[Exercise prompt] Reproduce the stretch of entries from the line that contains "Open Notas in" through the line that contains "click(624, 608)", both ends included, with each line copied verbatim.

[Material for this task]
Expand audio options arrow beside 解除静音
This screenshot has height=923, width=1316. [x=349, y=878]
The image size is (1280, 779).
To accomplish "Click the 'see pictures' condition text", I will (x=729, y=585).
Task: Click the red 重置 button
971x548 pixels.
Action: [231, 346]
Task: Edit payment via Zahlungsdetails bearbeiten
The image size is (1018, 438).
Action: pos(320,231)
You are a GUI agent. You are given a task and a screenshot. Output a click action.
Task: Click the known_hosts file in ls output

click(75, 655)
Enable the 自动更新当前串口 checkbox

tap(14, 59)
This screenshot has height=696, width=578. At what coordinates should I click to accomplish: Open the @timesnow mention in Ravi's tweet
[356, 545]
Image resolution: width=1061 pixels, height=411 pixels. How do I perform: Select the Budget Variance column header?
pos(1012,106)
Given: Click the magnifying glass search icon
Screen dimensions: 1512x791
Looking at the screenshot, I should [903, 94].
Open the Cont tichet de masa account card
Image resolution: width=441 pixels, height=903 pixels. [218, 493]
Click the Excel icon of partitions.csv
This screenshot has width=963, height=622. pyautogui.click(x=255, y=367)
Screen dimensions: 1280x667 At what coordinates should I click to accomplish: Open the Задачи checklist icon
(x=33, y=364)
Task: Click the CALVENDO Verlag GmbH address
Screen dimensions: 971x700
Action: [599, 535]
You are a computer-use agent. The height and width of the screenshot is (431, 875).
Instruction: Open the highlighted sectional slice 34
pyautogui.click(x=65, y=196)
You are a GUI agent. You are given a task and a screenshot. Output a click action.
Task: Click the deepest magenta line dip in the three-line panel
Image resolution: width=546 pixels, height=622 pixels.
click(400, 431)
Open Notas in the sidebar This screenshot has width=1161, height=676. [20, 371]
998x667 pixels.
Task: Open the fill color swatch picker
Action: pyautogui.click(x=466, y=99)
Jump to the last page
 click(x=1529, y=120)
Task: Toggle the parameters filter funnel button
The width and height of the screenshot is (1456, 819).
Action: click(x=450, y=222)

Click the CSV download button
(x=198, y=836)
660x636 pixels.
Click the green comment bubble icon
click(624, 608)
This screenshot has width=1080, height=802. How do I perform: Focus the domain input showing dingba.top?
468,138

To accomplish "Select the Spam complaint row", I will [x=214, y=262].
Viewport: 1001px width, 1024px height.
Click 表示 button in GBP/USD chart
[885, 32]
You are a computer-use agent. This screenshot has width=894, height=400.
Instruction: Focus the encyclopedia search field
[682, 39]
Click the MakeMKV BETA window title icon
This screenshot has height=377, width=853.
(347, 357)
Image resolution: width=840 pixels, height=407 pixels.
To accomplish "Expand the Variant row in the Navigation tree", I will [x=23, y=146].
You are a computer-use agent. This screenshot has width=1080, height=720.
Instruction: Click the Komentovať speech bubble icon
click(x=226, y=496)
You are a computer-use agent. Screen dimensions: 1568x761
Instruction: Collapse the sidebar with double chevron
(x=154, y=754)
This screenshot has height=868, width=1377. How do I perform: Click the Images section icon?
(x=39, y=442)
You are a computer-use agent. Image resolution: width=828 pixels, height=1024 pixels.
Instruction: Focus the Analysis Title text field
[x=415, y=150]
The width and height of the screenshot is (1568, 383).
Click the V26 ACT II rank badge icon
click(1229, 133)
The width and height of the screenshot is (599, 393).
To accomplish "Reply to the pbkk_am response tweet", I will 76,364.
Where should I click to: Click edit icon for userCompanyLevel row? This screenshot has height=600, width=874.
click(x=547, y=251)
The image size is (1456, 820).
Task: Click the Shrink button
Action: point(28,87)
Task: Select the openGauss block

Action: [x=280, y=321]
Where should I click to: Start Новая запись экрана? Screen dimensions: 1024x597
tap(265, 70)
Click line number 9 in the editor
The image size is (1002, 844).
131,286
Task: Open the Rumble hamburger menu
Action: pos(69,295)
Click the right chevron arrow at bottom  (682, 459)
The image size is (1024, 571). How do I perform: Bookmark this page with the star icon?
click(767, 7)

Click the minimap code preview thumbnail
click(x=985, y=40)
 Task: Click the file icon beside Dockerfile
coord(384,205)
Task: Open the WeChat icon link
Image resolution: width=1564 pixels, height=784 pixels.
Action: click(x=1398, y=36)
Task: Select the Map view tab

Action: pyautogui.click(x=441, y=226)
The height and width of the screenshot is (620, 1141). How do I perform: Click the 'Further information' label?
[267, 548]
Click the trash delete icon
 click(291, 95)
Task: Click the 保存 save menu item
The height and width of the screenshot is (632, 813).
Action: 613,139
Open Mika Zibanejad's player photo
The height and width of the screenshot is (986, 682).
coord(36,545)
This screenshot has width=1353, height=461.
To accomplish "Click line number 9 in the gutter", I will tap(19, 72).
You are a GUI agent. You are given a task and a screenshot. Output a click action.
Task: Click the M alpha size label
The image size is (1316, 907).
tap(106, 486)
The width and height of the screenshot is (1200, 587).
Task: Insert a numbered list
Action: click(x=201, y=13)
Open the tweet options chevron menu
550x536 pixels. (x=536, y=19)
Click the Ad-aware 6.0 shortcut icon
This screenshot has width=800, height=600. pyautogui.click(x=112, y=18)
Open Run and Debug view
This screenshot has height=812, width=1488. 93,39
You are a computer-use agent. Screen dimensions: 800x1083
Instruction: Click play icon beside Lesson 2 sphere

[Solved exercise]
Open Notas in the sidebar This screenshot has width=1161, height=676. [20, 371]
998x667 pixels.
Task: Open the fill color swatch picker
Action: pyautogui.click(x=466, y=99)
Jump to the last page
 click(x=1529, y=120)
Task: Toggle the parameters filter funnel button
The width and height of the screenshot is (1456, 819).
Action: click(x=450, y=222)

Click the CSV download button
(x=198, y=836)
660x636 pixels.
Click the green comment bubble icon
click(624, 608)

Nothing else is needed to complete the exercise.